TASK GOAL: Could you rewrite the lines from the start of the records through the line containing "click(x=502, y=413)", inclusive, renaming "clock icon" to "timer icon" and leaving everything else unchanged?

Item-finding records:
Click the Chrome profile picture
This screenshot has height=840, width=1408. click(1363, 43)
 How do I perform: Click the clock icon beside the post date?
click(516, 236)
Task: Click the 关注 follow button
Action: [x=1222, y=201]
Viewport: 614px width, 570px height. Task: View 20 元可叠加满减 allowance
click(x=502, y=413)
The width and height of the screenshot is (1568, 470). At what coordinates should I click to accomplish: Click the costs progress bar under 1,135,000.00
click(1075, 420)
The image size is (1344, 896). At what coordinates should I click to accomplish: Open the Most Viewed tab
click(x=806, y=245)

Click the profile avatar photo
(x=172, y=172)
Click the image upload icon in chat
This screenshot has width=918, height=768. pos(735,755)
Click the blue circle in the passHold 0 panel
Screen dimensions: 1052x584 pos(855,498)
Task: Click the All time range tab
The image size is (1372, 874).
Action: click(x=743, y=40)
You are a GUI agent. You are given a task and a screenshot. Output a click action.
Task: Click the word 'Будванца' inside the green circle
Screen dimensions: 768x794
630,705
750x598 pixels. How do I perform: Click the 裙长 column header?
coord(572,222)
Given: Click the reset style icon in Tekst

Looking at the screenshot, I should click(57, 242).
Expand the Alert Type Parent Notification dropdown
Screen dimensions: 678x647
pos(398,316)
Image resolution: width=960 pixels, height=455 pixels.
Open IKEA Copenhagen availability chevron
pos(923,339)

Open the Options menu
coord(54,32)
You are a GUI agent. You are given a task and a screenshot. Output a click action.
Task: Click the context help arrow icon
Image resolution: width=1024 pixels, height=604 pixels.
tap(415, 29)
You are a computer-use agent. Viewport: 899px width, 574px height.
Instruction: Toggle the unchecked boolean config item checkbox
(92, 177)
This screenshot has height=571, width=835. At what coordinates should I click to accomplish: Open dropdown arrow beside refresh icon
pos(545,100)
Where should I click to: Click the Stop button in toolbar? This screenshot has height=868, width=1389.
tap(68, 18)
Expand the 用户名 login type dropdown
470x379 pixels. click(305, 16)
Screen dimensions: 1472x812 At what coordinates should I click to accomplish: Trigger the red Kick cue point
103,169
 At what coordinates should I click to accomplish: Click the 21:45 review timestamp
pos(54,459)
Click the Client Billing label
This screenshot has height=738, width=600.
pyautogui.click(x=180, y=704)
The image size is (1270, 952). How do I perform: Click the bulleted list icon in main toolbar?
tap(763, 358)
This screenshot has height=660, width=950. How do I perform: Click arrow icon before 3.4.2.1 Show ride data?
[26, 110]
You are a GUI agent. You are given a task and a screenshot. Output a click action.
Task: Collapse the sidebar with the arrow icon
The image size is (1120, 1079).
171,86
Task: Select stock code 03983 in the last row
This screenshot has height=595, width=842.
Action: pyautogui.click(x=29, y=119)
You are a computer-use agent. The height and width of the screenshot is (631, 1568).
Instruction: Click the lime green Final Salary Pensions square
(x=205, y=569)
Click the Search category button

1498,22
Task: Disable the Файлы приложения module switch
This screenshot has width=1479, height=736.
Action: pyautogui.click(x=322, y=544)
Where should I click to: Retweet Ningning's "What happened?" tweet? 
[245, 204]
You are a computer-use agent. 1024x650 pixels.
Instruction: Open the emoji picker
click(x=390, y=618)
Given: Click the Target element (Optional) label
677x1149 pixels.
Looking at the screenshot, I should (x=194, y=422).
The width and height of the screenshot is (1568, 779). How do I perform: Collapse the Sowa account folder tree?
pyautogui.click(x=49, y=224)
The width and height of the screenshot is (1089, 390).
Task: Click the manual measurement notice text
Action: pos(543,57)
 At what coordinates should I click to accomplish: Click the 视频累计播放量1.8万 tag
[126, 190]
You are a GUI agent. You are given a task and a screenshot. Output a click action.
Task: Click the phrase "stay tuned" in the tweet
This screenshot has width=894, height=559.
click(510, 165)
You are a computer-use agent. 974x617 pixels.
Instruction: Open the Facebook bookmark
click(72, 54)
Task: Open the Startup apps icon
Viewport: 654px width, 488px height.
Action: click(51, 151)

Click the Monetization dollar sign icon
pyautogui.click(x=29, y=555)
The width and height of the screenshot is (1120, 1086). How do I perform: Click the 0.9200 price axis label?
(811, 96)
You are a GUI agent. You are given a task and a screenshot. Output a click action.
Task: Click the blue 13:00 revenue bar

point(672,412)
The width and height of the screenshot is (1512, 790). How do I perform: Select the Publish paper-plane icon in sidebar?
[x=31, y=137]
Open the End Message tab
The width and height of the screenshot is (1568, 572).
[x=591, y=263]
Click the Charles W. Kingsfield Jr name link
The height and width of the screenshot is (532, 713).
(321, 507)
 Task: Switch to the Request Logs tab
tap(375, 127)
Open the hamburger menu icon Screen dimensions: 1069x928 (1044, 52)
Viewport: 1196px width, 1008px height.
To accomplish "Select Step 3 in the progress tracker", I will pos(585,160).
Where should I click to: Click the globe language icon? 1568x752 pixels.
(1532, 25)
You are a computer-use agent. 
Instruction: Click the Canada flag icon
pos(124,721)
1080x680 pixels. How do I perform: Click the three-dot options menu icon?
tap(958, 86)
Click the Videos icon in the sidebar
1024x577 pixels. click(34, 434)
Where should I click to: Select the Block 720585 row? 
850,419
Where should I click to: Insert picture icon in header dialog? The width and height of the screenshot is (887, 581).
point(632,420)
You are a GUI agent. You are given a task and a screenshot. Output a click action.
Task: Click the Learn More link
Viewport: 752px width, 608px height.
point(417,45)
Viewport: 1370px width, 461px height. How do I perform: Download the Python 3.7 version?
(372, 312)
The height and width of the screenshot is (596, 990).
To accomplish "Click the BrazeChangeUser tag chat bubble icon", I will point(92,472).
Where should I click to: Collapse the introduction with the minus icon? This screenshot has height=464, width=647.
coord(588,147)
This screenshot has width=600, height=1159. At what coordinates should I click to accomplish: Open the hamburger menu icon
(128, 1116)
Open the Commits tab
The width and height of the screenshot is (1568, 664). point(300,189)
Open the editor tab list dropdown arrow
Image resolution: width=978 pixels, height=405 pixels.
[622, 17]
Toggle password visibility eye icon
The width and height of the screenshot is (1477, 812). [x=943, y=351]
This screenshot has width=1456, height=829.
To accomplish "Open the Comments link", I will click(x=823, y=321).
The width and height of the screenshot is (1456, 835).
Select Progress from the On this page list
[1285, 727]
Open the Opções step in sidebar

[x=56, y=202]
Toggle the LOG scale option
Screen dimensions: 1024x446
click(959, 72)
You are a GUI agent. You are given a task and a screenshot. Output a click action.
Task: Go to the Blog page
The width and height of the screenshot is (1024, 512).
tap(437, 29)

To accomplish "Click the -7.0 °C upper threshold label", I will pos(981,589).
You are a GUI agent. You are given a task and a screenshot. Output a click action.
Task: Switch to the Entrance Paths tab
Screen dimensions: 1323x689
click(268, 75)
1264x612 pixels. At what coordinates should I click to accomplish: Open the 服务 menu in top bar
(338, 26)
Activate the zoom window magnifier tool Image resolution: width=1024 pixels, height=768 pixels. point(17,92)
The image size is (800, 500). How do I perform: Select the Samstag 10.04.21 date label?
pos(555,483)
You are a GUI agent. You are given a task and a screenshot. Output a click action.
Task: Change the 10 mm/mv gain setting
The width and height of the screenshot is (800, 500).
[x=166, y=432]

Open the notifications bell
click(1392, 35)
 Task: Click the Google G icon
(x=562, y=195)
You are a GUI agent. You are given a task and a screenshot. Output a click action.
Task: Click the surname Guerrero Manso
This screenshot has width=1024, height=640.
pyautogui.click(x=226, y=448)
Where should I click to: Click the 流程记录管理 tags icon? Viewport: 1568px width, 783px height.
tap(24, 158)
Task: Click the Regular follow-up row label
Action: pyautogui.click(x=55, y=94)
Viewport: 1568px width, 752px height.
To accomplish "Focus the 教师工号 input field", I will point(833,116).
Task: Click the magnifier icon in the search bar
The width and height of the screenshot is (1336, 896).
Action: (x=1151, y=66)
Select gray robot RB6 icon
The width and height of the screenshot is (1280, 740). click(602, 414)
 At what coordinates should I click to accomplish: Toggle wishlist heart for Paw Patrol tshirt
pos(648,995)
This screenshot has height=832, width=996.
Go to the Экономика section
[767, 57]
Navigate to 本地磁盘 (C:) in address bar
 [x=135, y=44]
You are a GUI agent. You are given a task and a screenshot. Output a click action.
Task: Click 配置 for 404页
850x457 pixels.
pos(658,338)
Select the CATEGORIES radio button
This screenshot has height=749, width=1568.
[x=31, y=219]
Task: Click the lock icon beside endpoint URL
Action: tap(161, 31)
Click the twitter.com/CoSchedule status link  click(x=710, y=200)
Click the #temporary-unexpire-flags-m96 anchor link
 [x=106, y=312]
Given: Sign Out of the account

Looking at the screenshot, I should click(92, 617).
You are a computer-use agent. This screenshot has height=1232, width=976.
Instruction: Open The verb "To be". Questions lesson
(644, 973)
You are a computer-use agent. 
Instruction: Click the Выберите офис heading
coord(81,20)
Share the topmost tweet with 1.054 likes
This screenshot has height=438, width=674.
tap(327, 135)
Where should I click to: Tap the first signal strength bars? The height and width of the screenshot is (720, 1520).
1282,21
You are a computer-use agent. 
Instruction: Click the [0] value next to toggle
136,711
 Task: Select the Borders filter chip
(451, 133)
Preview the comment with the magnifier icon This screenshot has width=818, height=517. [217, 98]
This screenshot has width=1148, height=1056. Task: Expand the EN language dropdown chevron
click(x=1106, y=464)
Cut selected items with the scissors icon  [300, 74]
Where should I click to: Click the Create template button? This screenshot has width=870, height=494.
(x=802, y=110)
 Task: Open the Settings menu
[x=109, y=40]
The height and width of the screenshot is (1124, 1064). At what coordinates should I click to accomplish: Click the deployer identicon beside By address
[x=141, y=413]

FINAL ANSWER:
Click the Chrome profile picture
This screenshot has height=840, width=1408. click(1363, 43)
 How do I perform: Click the timer icon beside the post date?
click(516, 236)
Task: Click the 关注 follow button
Action: [x=1222, y=201]
Viewport: 614px width, 570px height. Task: View 20 元可叠加满减 allowance
click(x=502, y=413)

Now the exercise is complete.